-------- TASK INPUT
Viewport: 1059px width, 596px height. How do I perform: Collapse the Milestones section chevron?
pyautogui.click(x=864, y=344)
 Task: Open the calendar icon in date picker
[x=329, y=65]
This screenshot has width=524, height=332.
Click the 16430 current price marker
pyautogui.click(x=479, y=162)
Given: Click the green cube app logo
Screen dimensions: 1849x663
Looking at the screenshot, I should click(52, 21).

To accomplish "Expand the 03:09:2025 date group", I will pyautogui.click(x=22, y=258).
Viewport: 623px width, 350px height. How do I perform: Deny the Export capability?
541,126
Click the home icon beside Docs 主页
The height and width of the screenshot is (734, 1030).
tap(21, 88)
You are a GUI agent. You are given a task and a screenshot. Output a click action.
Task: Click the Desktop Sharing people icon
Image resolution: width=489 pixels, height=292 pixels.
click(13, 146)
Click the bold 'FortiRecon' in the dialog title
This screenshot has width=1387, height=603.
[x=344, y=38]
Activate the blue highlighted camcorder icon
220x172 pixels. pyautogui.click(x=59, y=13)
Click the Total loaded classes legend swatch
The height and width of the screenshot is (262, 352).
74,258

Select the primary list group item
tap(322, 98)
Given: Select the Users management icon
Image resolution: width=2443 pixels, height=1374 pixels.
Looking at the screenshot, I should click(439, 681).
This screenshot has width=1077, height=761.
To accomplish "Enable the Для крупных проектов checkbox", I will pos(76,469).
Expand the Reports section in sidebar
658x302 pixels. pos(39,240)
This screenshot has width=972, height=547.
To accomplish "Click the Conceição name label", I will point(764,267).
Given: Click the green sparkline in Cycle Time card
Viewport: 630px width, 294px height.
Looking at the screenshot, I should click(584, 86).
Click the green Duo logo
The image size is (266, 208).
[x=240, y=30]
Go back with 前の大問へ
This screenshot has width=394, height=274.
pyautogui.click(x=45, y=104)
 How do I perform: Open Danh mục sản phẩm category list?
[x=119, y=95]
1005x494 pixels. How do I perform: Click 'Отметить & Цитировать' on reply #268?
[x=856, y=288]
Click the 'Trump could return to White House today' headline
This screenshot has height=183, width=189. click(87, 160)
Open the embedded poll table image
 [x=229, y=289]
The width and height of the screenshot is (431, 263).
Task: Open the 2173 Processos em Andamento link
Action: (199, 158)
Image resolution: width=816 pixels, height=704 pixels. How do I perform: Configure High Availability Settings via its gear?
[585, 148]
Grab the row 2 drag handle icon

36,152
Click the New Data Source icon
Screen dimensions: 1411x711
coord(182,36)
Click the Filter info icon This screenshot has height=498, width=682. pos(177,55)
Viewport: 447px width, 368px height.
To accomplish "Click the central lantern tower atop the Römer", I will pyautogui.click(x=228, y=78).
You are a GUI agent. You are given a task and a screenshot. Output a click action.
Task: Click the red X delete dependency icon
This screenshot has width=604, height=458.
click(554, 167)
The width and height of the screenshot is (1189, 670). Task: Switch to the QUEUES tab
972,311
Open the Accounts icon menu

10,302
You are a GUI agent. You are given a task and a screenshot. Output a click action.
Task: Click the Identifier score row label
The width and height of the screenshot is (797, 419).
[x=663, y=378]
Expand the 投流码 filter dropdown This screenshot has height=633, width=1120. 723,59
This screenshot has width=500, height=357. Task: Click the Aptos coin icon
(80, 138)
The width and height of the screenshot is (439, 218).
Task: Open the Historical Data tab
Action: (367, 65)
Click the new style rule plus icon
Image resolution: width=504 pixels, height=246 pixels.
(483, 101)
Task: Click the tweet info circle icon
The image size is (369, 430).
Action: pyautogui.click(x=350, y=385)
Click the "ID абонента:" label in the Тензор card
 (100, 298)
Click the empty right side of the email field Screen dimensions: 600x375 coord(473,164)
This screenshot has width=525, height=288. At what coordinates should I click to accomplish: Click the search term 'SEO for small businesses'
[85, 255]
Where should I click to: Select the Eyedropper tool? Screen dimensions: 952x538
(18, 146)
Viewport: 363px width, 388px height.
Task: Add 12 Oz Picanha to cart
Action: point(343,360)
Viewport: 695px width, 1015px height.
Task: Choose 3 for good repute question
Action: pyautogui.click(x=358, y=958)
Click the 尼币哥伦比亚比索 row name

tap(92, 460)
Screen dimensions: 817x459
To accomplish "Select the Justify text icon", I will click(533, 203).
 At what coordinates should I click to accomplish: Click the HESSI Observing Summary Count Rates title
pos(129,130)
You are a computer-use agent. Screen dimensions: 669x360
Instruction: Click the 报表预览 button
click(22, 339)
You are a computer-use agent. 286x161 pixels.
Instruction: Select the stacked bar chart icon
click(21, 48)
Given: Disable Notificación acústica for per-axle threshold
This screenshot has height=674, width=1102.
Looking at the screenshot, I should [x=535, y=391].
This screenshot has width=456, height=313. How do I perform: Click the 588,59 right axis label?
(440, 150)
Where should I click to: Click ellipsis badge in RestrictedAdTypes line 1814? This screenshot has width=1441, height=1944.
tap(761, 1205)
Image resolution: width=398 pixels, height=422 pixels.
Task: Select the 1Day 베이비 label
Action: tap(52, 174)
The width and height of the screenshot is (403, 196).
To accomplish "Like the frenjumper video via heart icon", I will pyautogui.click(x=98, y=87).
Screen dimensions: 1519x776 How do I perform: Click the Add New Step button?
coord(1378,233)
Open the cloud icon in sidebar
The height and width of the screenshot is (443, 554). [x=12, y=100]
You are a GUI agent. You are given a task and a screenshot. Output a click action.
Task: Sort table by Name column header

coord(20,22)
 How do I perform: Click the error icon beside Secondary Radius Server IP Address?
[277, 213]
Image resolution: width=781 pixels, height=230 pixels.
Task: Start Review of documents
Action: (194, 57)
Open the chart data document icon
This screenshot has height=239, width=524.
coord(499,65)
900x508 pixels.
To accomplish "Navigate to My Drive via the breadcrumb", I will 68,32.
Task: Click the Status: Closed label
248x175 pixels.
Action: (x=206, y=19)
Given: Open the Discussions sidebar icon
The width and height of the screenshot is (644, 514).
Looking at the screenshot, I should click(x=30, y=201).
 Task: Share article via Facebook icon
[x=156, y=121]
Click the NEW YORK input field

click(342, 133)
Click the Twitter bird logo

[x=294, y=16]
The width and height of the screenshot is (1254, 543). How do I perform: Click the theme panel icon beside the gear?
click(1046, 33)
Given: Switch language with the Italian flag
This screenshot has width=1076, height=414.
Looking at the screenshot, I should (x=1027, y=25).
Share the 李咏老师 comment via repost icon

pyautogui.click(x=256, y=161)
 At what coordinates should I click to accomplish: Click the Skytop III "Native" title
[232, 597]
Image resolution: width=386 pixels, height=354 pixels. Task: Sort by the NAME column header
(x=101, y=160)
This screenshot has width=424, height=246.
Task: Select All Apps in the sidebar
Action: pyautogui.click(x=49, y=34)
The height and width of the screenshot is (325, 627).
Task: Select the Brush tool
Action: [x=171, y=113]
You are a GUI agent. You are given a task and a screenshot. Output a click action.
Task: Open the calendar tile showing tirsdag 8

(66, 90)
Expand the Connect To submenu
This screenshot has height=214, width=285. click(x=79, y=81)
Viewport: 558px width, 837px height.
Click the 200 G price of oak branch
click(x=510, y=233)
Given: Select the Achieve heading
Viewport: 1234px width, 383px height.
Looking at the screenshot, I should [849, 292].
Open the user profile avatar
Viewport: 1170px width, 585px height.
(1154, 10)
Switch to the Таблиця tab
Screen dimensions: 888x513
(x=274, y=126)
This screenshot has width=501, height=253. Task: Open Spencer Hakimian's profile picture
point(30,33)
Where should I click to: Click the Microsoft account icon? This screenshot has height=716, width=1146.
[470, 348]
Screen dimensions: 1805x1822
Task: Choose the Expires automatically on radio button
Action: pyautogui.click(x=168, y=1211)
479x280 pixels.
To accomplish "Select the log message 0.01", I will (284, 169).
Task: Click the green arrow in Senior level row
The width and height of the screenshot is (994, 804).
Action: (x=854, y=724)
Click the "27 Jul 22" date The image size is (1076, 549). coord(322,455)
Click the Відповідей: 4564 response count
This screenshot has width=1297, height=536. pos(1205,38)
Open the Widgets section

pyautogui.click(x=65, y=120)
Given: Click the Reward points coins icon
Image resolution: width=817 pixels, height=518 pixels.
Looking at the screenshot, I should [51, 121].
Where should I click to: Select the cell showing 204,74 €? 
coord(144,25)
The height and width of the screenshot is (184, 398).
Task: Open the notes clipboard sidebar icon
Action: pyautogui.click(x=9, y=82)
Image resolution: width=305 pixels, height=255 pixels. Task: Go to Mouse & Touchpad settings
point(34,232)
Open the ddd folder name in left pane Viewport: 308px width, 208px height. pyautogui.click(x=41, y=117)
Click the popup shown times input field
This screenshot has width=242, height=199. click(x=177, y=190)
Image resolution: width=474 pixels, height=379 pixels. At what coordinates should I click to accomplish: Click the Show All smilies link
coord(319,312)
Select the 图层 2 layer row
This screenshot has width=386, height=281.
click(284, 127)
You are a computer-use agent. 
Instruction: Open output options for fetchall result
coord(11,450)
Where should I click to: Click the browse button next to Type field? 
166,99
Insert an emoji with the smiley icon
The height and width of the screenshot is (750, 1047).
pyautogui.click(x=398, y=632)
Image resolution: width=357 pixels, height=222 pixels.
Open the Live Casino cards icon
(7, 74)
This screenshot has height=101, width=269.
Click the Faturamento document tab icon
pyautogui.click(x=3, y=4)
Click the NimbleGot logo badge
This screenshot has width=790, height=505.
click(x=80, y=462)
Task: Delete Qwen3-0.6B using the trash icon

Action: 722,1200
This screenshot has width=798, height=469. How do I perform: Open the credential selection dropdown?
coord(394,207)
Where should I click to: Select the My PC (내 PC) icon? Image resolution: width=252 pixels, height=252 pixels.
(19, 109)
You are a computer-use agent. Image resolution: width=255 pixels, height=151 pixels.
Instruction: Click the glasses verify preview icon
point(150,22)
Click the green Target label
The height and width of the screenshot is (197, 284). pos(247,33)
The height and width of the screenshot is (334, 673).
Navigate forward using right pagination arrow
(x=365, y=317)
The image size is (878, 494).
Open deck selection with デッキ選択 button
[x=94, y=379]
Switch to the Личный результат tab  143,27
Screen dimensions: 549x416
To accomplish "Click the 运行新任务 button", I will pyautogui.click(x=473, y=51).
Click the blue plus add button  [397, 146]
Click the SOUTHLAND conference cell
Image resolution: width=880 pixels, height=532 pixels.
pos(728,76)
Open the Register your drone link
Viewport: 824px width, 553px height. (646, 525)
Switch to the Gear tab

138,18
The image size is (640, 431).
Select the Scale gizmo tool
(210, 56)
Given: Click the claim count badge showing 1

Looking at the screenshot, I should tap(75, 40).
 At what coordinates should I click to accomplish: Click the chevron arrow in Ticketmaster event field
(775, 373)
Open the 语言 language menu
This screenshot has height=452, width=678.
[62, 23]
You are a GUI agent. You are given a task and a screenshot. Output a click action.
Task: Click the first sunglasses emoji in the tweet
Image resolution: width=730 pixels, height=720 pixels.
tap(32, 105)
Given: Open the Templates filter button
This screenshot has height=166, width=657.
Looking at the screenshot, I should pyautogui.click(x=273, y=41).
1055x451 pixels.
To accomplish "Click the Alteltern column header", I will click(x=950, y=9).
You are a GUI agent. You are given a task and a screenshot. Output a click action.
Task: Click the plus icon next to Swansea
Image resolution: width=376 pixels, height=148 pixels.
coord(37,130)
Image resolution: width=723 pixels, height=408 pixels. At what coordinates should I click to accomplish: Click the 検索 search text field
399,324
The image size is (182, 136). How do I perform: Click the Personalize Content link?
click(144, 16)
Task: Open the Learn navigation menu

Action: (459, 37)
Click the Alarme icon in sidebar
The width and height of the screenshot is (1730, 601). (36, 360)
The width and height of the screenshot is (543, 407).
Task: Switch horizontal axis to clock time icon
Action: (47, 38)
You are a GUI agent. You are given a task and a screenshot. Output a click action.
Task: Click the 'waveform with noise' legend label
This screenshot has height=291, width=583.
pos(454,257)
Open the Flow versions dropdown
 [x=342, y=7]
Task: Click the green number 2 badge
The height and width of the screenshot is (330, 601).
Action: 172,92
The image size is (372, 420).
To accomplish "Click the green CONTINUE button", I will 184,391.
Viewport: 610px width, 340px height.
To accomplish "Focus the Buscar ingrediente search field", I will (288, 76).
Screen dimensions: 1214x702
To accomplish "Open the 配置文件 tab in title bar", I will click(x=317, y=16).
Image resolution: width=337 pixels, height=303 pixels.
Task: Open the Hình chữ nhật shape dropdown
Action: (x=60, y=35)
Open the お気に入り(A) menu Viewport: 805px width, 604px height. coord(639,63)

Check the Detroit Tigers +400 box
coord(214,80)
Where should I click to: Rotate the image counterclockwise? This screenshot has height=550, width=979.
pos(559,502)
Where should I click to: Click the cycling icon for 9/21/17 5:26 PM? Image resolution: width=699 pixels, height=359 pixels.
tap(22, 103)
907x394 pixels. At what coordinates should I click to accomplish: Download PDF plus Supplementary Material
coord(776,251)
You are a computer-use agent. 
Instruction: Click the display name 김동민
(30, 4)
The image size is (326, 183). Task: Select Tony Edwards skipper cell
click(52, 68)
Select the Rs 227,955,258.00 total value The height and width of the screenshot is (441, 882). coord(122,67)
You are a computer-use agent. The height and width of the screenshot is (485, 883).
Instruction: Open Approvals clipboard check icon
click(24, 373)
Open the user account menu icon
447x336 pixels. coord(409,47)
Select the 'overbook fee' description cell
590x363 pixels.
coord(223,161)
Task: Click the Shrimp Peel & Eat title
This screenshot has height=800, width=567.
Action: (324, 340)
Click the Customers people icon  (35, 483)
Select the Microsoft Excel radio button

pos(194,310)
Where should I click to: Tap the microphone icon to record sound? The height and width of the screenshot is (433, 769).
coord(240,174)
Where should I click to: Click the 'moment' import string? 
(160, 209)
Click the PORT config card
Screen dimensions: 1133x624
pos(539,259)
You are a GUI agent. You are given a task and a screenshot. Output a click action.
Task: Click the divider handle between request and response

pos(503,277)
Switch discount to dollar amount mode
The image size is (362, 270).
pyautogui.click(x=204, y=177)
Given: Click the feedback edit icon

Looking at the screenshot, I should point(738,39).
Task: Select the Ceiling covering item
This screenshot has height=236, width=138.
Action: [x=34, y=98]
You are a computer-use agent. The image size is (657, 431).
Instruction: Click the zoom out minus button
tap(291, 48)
----------------
## [TASK GOAL]
Report the number of lines above containing the word "tweet", with no other text.

## [ANSWER SPACE]
2